Articles/Essays – Volume 09, No. 2

Counseling the Brethren

The scent of shaving lotion startled me. It was like finding a “No Trespassing” sign in some familiar patch of woods. I’d walked through that door a hundred times, would teach Sunday School in the same classroom an hour later, yet the spice in the air made me an adventuress. “Hey, Sister Ulrich, this is a priesthood meeting/’ an elder teased from the end of the row as I sat down. His good humor made me feel more comfortable, but less exotic. He knew I’d been invited. 

The elders’ quorum had turned to Timely Topics. The new teacher, who was interested in the nature of prejudice, decided that if the brethren were going to learn something about the status of women in the Church, they might as well hear it from an authority. The notion of having a woman instruct the priesthood seduced him, and he extended the assignment from an invitation to answer a few questions to an opportunity to teach the class. If anyone was going to object, he reasoned, they’d do it anyway. Fifteen minutes could damn one as well as fifty. 

Despite his bravado, I think he was a little nervous about what I might say. Perhaps I agreed to come too eagerly. “Don’t be too hard on the brethren,” he had cautioned the week before. He needn’t have worried. Though I’ve been seen near the feminist rack in our local bookstore, I continually surprise myself with my conservatism. I issued no manifestoes. Though I would probably vote for a woman president, I can barely imagine a woman bishop. Some would call this a failure of nerve. Perhaps it is. It certainly transcends reason. I simply do not feel like a second-class citizen in the Church, even though my feminist convictions tell me that I should. I’m not sure I can explain this, but I’d like to try. 

In the first place, I spend little time thinking about hormones—or the hereafter. I recognize chemical differences between men and women, but I doubt that they have anything to do with spirituality, intelligence, or the capacity to love little children. Nor am I convinced that any earthly institution gives us more than a whiff of the divine. Heaven may look like the Lion House. Then again it may look like the Ulrich living room. Or neither. I’ll just have to wait and see. Meanwhile Earth carries its own explanations—and compensations—for the ecclesiastical order of the Church. 

As I grew up, the priesthood meant having more time in the bathroom on Sun Day mornings after my father and brothers left for church. It also meant their comforting hands on my head when my jaw was swollen shut from the mumps and I couldn’t sleep. Meetings. Ordinances. But never Privilege. I inherited my older brother’s place on the debate team as well as his Saturday job scrubbing the kitchen floor. In our house the priesthood was a calling, not a rank. If I’m comfortable with it now, it must be in part because none of the men in my life— father, brothers, husband—has ever issued a command. 

Yes, I promised to obey. Conditionally. I attach great significance to that qualifying clause. In the seventeenth-century certain radical Protestant sects invited social chaos by teaching that a woman need obey her husband only as he obeyed the Lord. In the twentieth-century, I see no harm in acknowledging tradition by promising to do the same. At the very least, the patriarchal order puts father in the home. I’m all for that.
-- -- --
> **Task item**:
In the essay above about addressing the elders' quorum, why did the new teacher expand his invitation to answer a few questions into an opportunity to teach the class? Explain in one to three sentences.

> **Source material**:
-- -- --
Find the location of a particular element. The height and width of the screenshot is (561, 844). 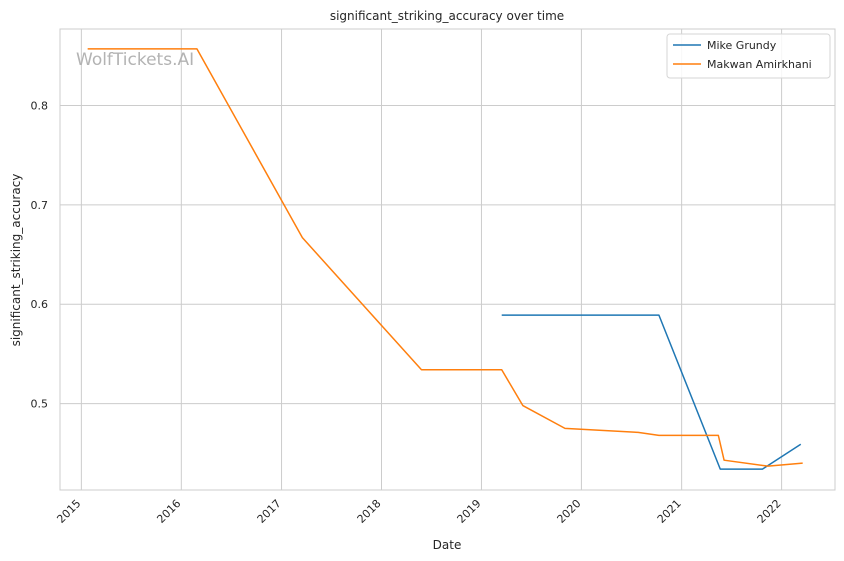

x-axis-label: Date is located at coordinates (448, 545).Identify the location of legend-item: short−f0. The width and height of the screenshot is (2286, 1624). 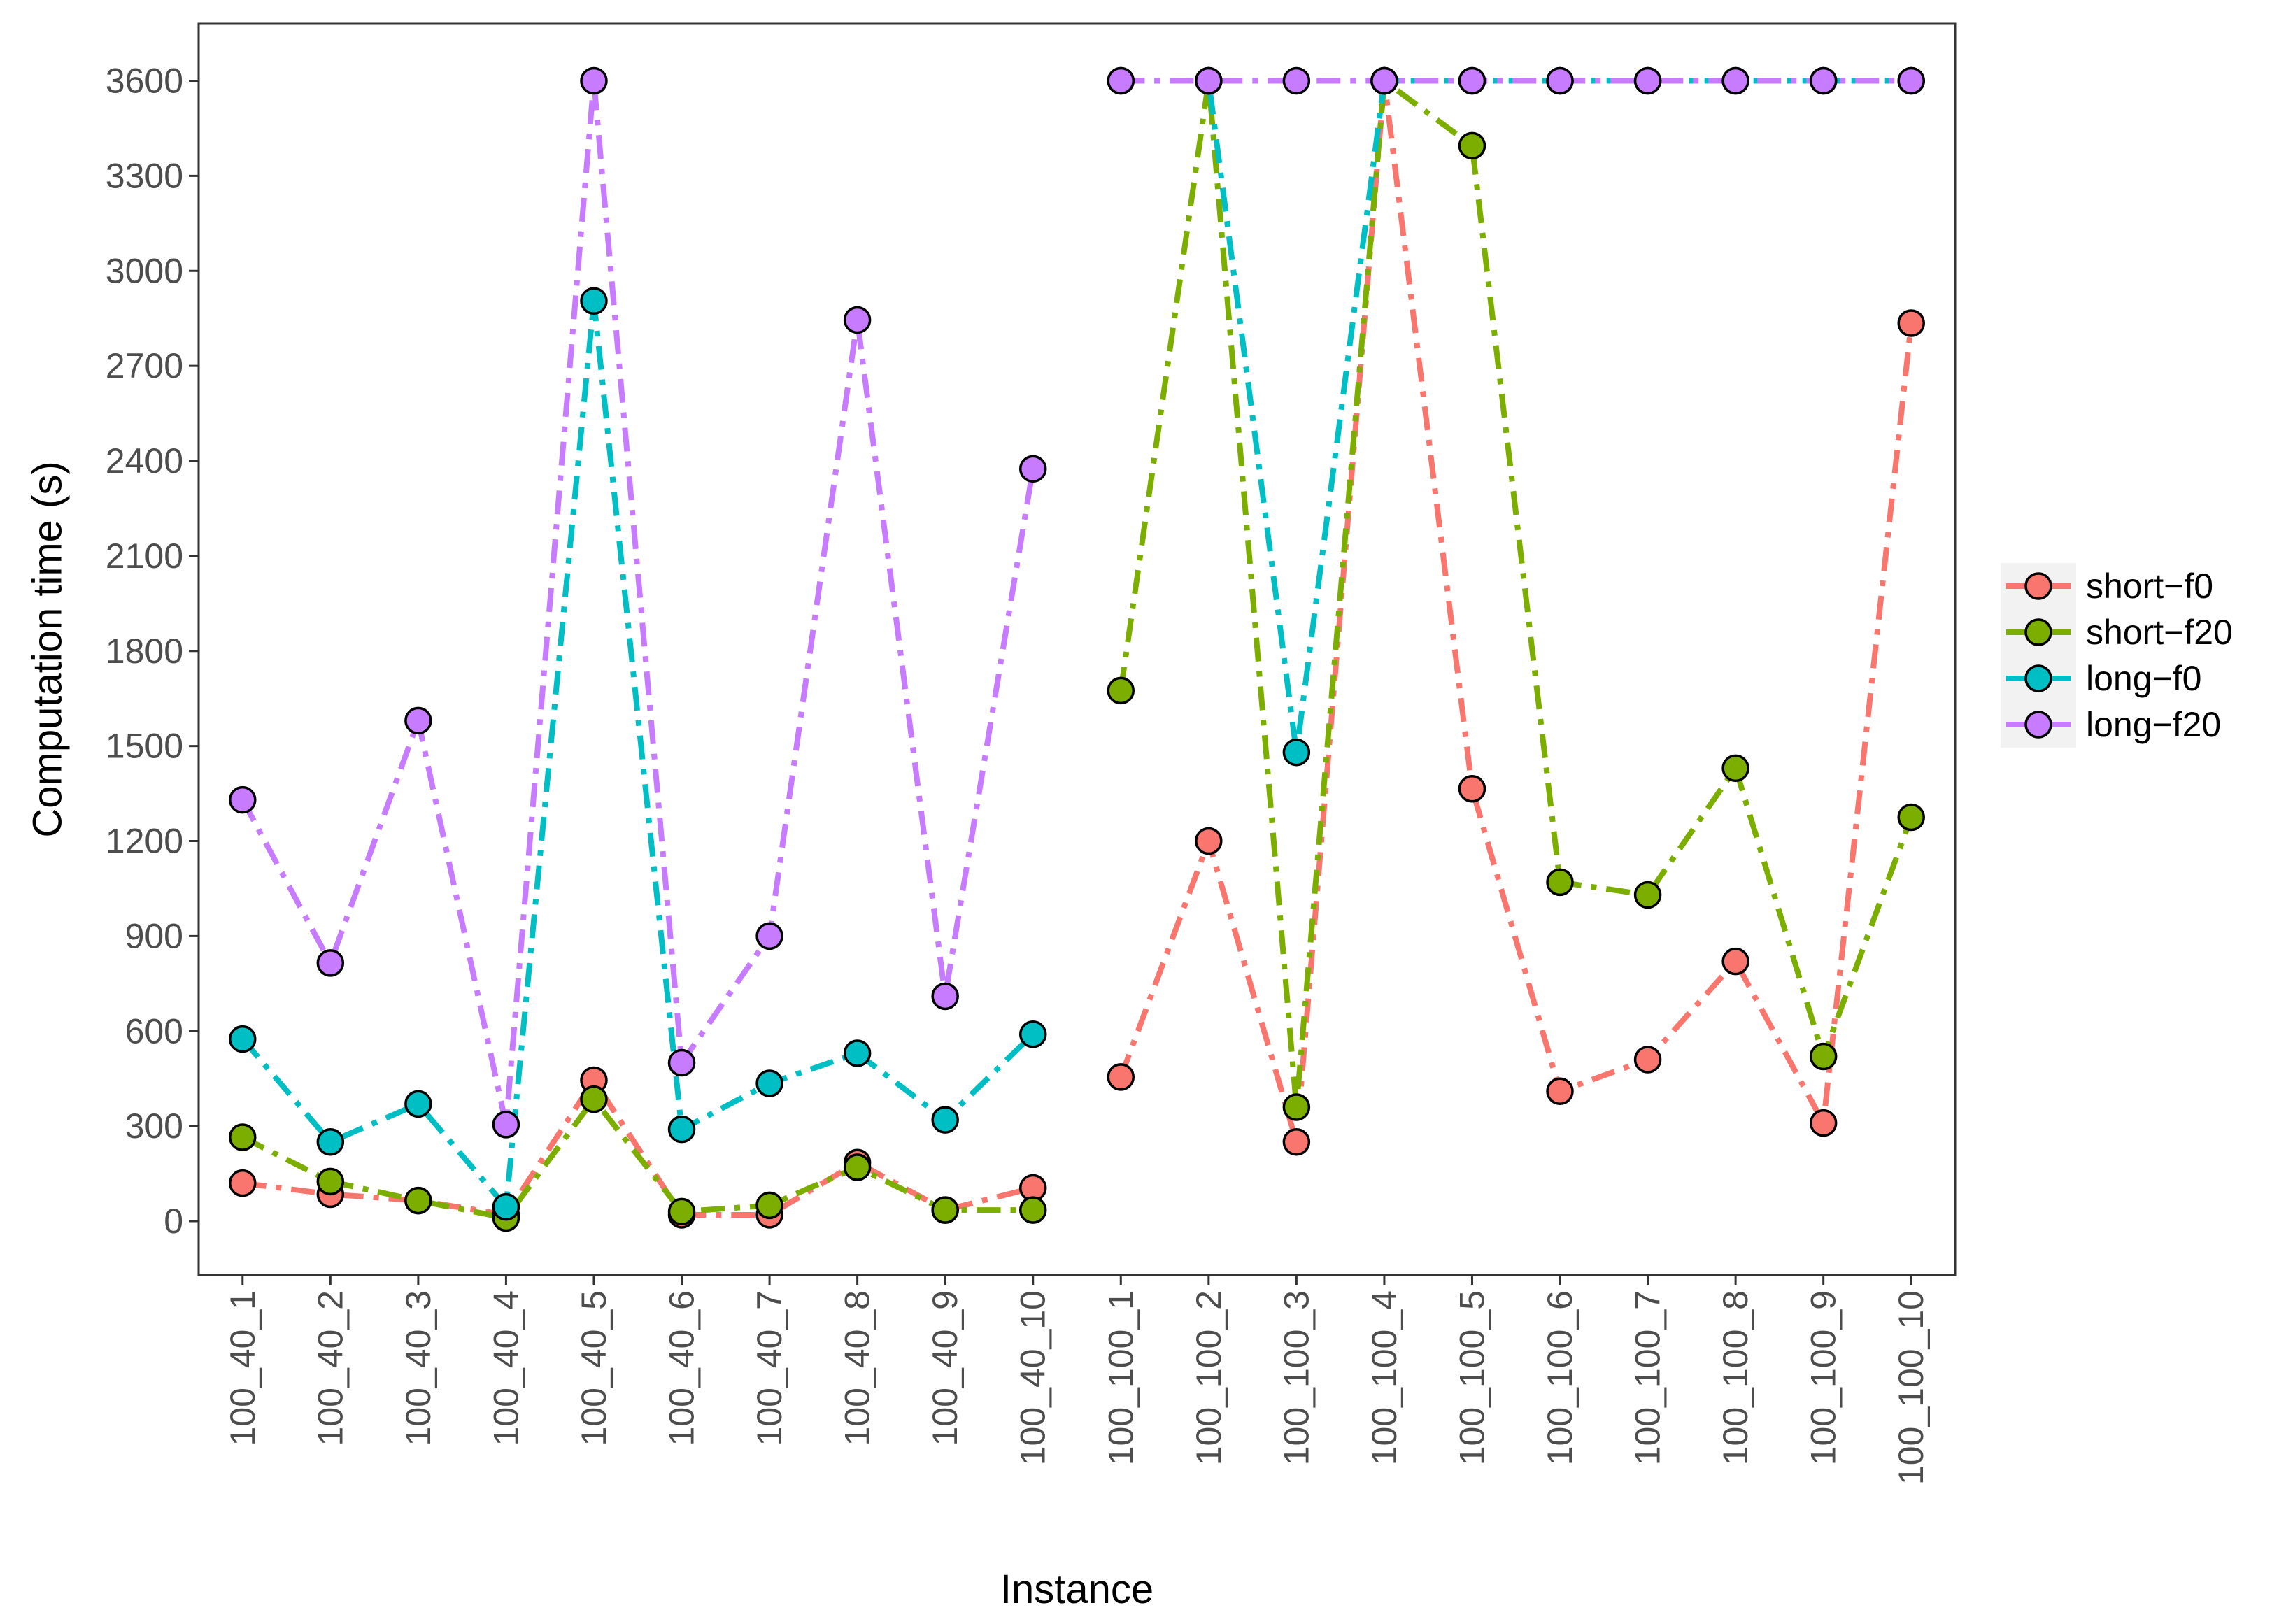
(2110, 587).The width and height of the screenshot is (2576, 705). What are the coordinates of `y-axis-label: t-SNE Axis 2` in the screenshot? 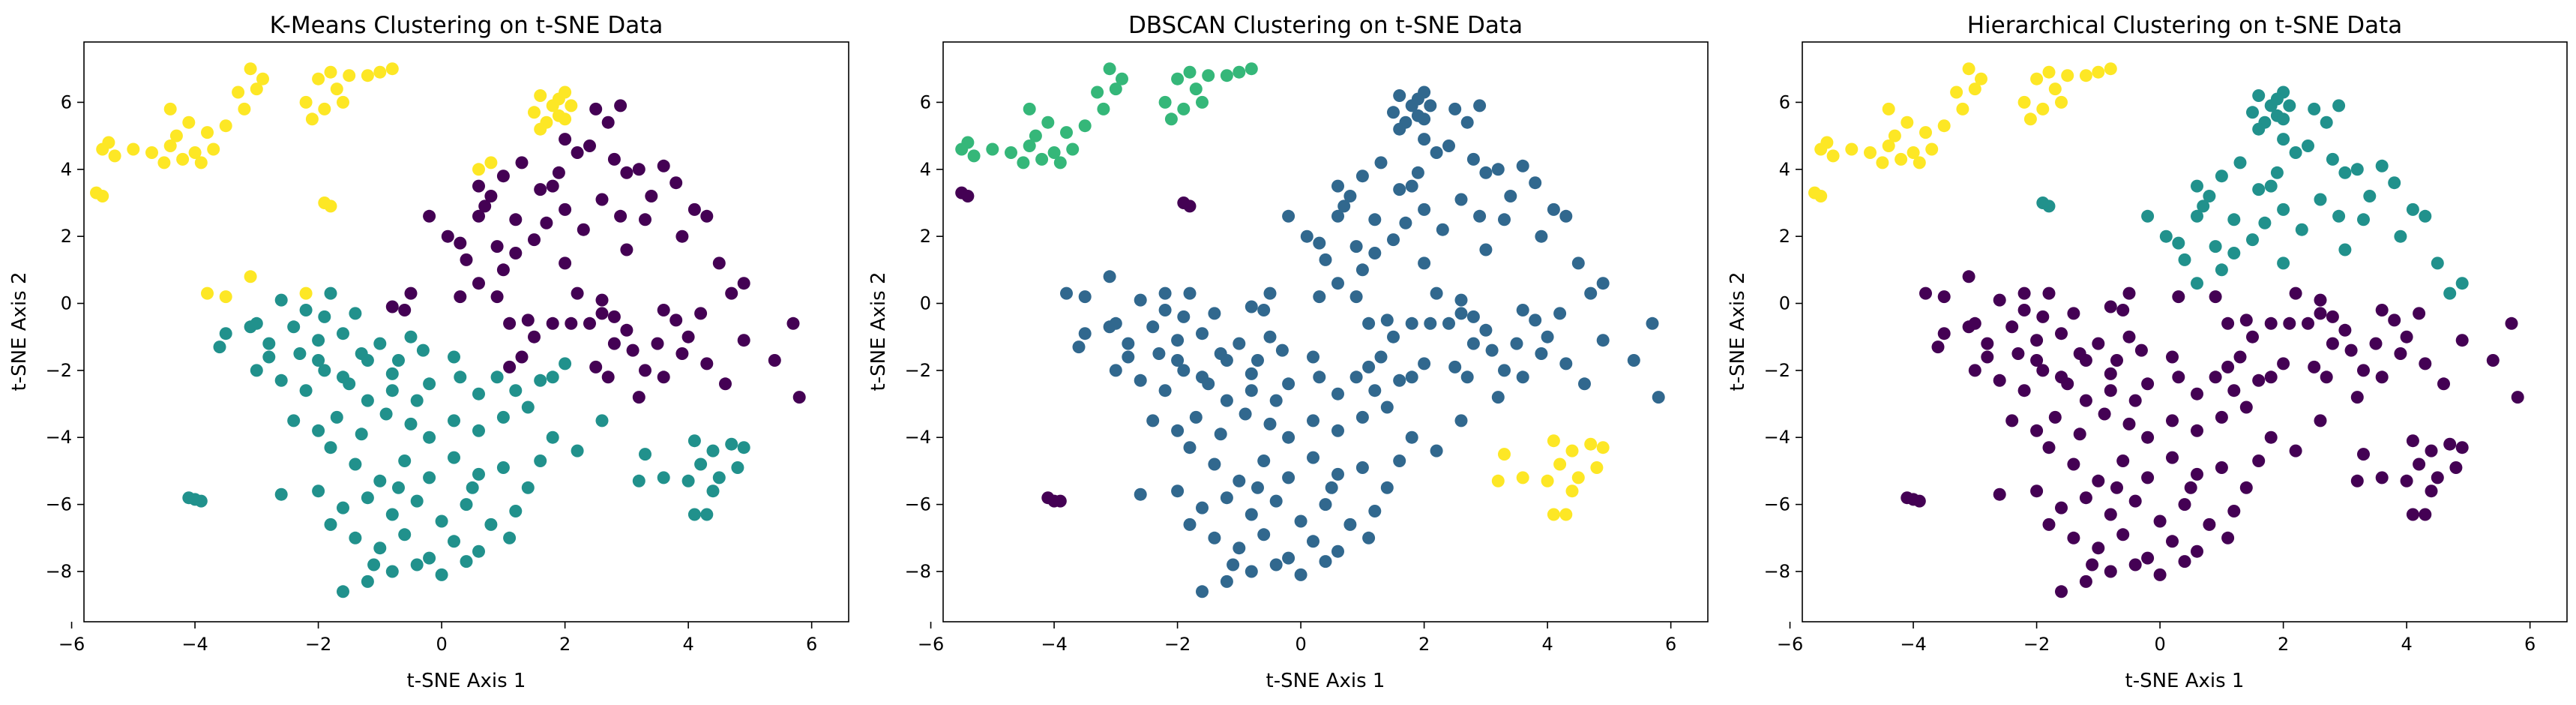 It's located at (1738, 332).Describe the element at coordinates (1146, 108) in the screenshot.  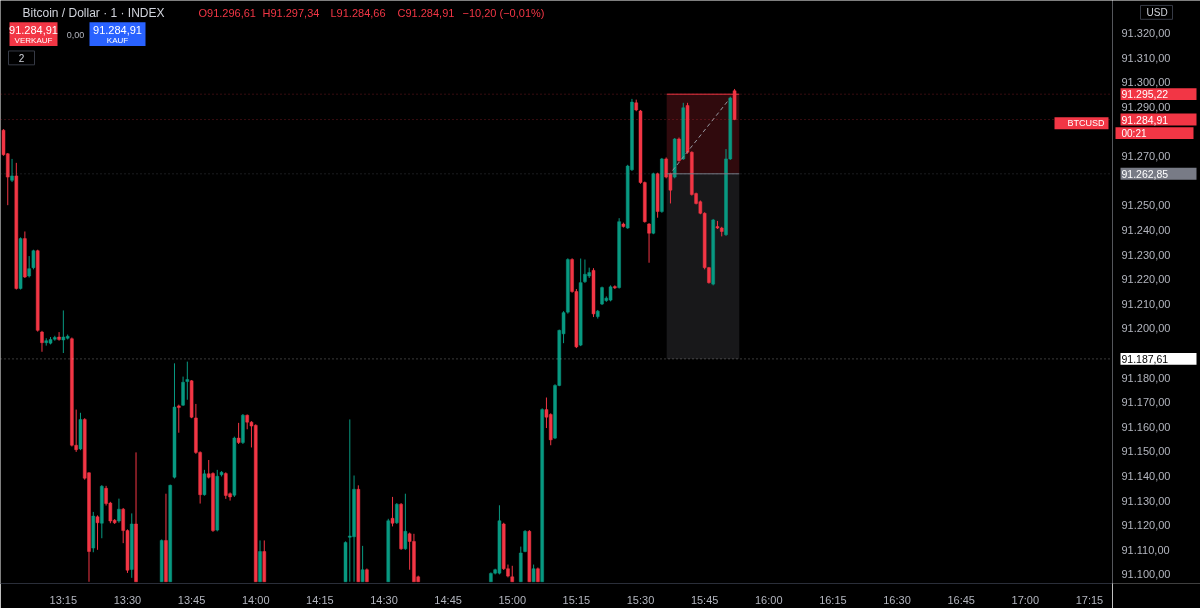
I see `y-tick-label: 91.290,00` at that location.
-- -- --
> **Solution to this task**:
The idea of having a woman instruct the priesthood appealed to him. He reasoned that anyone inclined to object would do so regardless, since fifteen minutes could damn one as well as fifty.